A staircase that leads back to itself; waterworks that move towards and away from the viewer at the same time; an impossible box: M.C. Escher's artwork featuring perspective impossibilities is world famous. To the average eye, Escher is a great artist. But for art theorists, Escher was never easy to classify.

Among professionals, Escher was considered a mathematical graphic artist rather than an artist in the classical sense of his era, a consequence of his great fascination for perspective and geometrical shapes. So instead of being invited to lecture on art, he was often asked to speak on mathematics – something he claims to know little about.

MC Escher sketch of himself
"Self-portrait," 1929Image: The M.C. Escher Company, B.V.

Many works on display for the first time

Born in 1898 in the North Frisian area of the Netherlands, M.C. Escher is the focus of a new exhibition in his hometown of Leeuwarden.

Starting April 28, the Fries Museum in Leeuwarden, presents "Escher's Journey," a cross-section of the travel-loving artist's oeuvre. Made possible thanks to Leeuwarden's role as a 2018 European Capital of Culture, the exhibition contains 80 original prints, 20 drawings and other photographs and objects – some of which have not been shown in the Netherlands for decades.

Escher left with his family to Arnhem when he was just five years old. He lived there until he moved to Haarlem to study architecture. One of his graphic art professors, the Portuguese artist Jessurun de Mesquita, recognized Escher's talent and continued to teach him graphic techniques such as wood and linocut even after Escher broke off his architecture study after just one week.

Southern European influences

After 1921, the Dutchman began traveling south, repeating trips to Italy and later through the entire Mediterranean to Spain and Portugal. Traveling mostly on foot or with donkeys, he made his way to Italy, where he met his wife Jetta, whom he married in Viareggio in 1924. The couple lived together near Rome until 1935.

Sketch of a white cliffside village
"Atrani, Coast of Amalfi" (1931)Image: The M.C. Escher Company, B.V.

Time and again, Escher made Mediterranean villages, buildings and landscapes the focus of the sketches he printed in the Netherlands. The impressions he collected during this time, which he claimed to be his happiest, remained eternal sources of inspiration. The realistic early prints that arose out of his first travels would return later repeatedly, for example, the images of village Atrani on the Amalfi coast, which is also seen in 1937 in the first print from his "Metamorphosis" series.

On a trip to southern Spain, Escher visited the Alhambra and grew fascinated by the medieval mosaic art of the Moors. As a result, he worked intensively in the style until the end of his life, filling in uniform shapes and partial areas, within which he added in his own graphics and drawings, populating them with fantastic figures. Escher drew a total of 137 surface patterns.
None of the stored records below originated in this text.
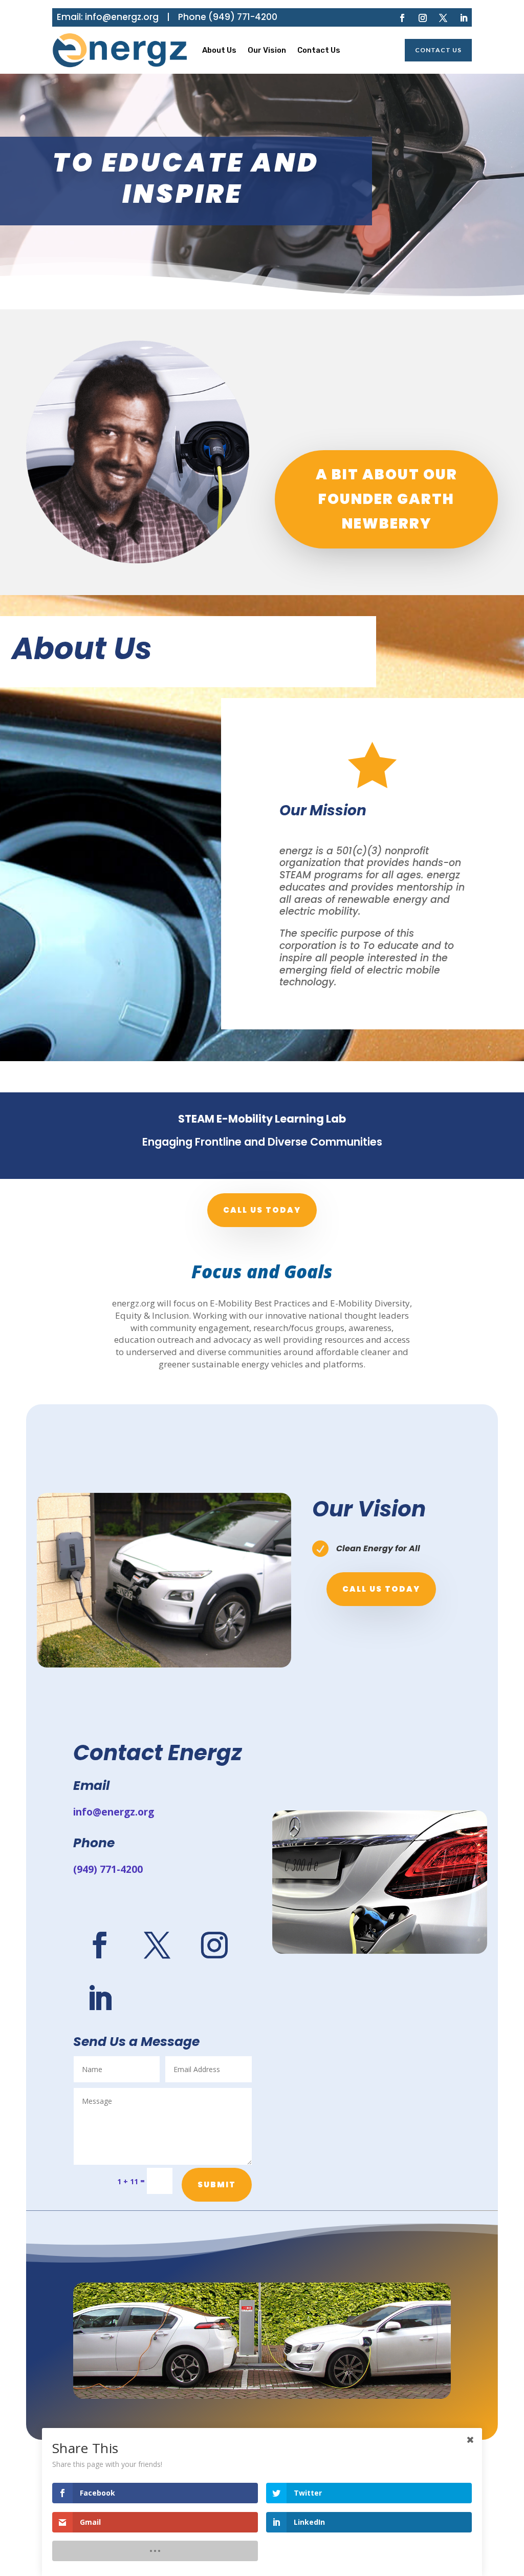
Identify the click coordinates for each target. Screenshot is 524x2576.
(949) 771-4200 (242, 17)
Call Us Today (381, 1588)
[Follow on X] (443, 18)
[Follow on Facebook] (402, 18)
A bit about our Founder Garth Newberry (386, 498)
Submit (217, 2184)
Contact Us (318, 50)
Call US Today (262, 1210)
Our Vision (267, 50)
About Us (219, 50)
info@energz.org (122, 17)
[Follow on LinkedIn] (463, 18)
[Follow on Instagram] (422, 18)
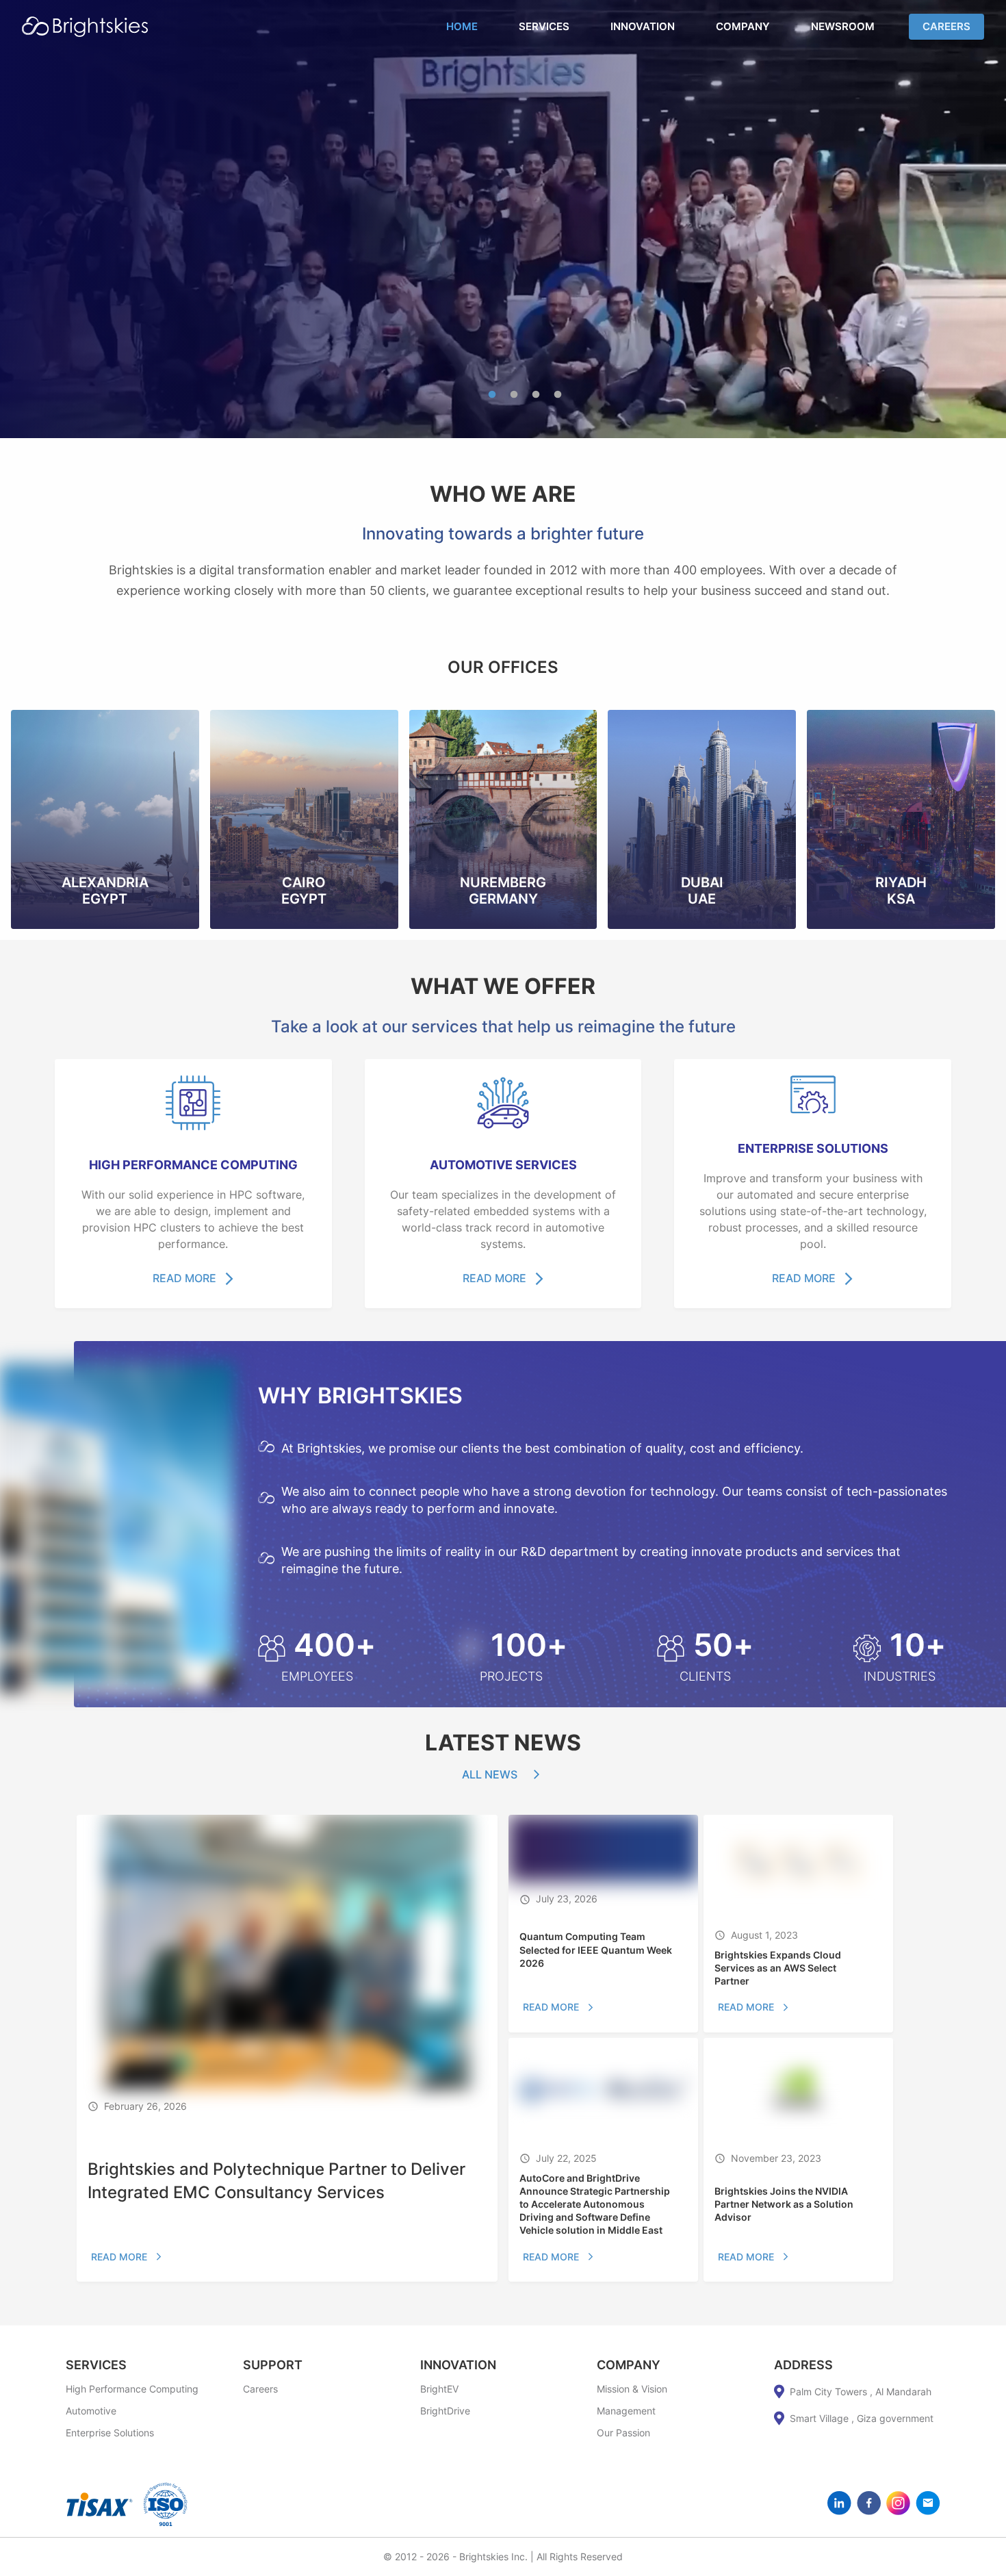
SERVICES (96, 2365)
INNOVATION (458, 2365)
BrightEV (439, 2389)
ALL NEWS (489, 1774)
His masterpiece is the "Metamorphosis," in which birds become fish and people transform into buildings.

A sketch of a tall building that appears like a maze
"Waterfall" (1961), one of Escher's best-known works due to its use of perspective Image: The M.C. Escher Company, B.V.

Impossible figures

Escher has gained such a wide audience as a result of his mathematical prints, as he played with perspectives and produced impossible constructions. These later works included "Ascending and Descending," "Relativity," "Waterfall" or the "Drawing Hands," in which elements of the image are to reproduce each other.

They are on display through October 28, 2018 as part of the "Escher's Journey" exhibition at the Fries Museum in Leeuwarden. Many events featuring the hometown hero will take place throughout the year. "Phantom Limb: Art Beyond Escher" is a simultaneous exhibition featuring installations by contemporary artists who, like Escher, challenge objective perception by turning things upside down.